*WHAT IS BEING ASKED*:
All of the data is to be repeated verbatim.

*DATA*:

==*==

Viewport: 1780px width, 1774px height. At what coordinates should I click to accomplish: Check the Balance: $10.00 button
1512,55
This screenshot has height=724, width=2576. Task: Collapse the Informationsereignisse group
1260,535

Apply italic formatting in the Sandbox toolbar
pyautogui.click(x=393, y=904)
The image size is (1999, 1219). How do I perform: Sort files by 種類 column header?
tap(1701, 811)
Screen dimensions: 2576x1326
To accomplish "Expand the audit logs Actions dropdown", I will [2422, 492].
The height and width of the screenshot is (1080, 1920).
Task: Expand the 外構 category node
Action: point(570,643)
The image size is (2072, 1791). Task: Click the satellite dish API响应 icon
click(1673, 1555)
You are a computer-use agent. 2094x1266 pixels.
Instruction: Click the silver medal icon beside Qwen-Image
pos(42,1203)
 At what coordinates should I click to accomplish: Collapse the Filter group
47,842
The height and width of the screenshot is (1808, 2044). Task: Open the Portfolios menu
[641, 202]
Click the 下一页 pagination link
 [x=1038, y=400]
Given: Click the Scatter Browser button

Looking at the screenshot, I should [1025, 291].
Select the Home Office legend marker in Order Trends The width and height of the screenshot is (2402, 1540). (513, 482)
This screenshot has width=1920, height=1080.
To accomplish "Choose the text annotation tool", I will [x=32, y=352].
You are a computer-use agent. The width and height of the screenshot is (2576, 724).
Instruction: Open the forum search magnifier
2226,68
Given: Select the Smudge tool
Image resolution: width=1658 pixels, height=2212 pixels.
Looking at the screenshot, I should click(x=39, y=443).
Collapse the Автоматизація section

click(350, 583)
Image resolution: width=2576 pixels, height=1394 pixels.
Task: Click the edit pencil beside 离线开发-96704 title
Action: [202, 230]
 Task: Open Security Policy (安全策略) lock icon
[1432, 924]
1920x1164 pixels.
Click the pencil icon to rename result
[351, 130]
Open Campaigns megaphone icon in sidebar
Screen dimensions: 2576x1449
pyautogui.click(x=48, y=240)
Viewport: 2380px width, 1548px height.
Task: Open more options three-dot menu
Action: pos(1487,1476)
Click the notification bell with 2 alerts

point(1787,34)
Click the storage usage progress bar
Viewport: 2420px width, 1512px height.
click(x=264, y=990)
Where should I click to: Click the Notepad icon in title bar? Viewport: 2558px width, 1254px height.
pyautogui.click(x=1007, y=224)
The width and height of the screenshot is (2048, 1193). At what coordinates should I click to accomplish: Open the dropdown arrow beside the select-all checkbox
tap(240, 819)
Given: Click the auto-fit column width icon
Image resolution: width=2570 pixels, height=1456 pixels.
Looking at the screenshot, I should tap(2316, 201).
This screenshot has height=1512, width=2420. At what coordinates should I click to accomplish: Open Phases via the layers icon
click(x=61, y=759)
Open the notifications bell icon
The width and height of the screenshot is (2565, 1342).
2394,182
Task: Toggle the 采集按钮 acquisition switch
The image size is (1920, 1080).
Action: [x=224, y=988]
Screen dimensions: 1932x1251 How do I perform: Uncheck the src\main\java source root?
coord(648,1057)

==*==

*TASK RESULT*:
Viewport: 1780px width, 1774px height. At what coordinates should I click to accomplish: Check the Balance: $10.00 button
1512,55
This screenshot has height=724, width=2576. Task: Collapse the Informationsereignisse group
1260,535

Apply italic formatting in the Sandbox toolbar
pyautogui.click(x=393, y=904)
The image size is (1999, 1219). How do I perform: Sort files by 種類 column header?
tap(1701, 811)
Screen dimensions: 2576x1326
To accomplish "Expand the audit logs Actions dropdown", I will [2422, 492].
The height and width of the screenshot is (1080, 1920).
Task: Expand the 外構 category node
Action: point(570,643)
The image size is (2072, 1791). Task: Click the satellite dish API响应 icon
click(1673, 1555)
You are a computer-use agent. 2094x1266 pixels.
Instruction: Click the silver medal icon beside Qwen-Image
pos(42,1203)
 At what coordinates should I click to accomplish: Collapse the Filter group
47,842
The height and width of the screenshot is (1808, 2044). Task: Open the Portfolios menu
[641, 202]
Click the 下一页 pagination link
 [x=1038, y=400]
Given: Click the Scatter Browser button

Looking at the screenshot, I should [1025, 291].
Select the Home Office legend marker in Order Trends The width and height of the screenshot is (2402, 1540). (513, 482)
This screenshot has width=1920, height=1080.
To accomplish "Choose the text annotation tool", I will [x=32, y=352].
You are a computer-use agent. The width and height of the screenshot is (2576, 724).
Instruction: Open the forum search magnifier
2226,68
Given: Select the Smudge tool
Image resolution: width=1658 pixels, height=2212 pixels.
Looking at the screenshot, I should click(x=39, y=443).
Collapse the Автоматизація section

click(350, 583)
Image resolution: width=2576 pixels, height=1394 pixels.
Task: Click the edit pencil beside 离线开发-96704 title
Action: [202, 230]
 Task: Open Security Policy (安全策略) lock icon
[1432, 924]
1920x1164 pixels.
Click the pencil icon to rename result
[351, 130]
Open Campaigns megaphone icon in sidebar
Screen dimensions: 2576x1449
pyautogui.click(x=48, y=240)
Viewport: 2380px width, 1548px height.
Task: Open more options three-dot menu
Action: pos(1487,1476)
Click the notification bell with 2 alerts

point(1787,34)
Click the storage usage progress bar
Viewport: 2420px width, 1512px height.
click(x=264, y=990)
Where should I click to: Click the Notepad icon in title bar? Viewport: 2558px width, 1254px height.
pyautogui.click(x=1007, y=224)
The width and height of the screenshot is (2048, 1193). At what coordinates should I click to accomplish: Open the dropdown arrow beside the select-all checkbox
tap(240, 819)
Given: Click the auto-fit column width icon
Image resolution: width=2570 pixels, height=1456 pixels.
Looking at the screenshot, I should tap(2316, 201).
This screenshot has height=1512, width=2420. At what coordinates should I click to accomplish: Open Phases via the layers icon
click(x=61, y=759)
Open the notifications bell icon
The width and height of the screenshot is (2565, 1342).
2394,182
Task: Toggle the 采集按钮 acquisition switch
The image size is (1920, 1080).
Action: [x=224, y=988]
Screen dimensions: 1932x1251 How do I perform: Uncheck the src\main\java source root?
coord(648,1057)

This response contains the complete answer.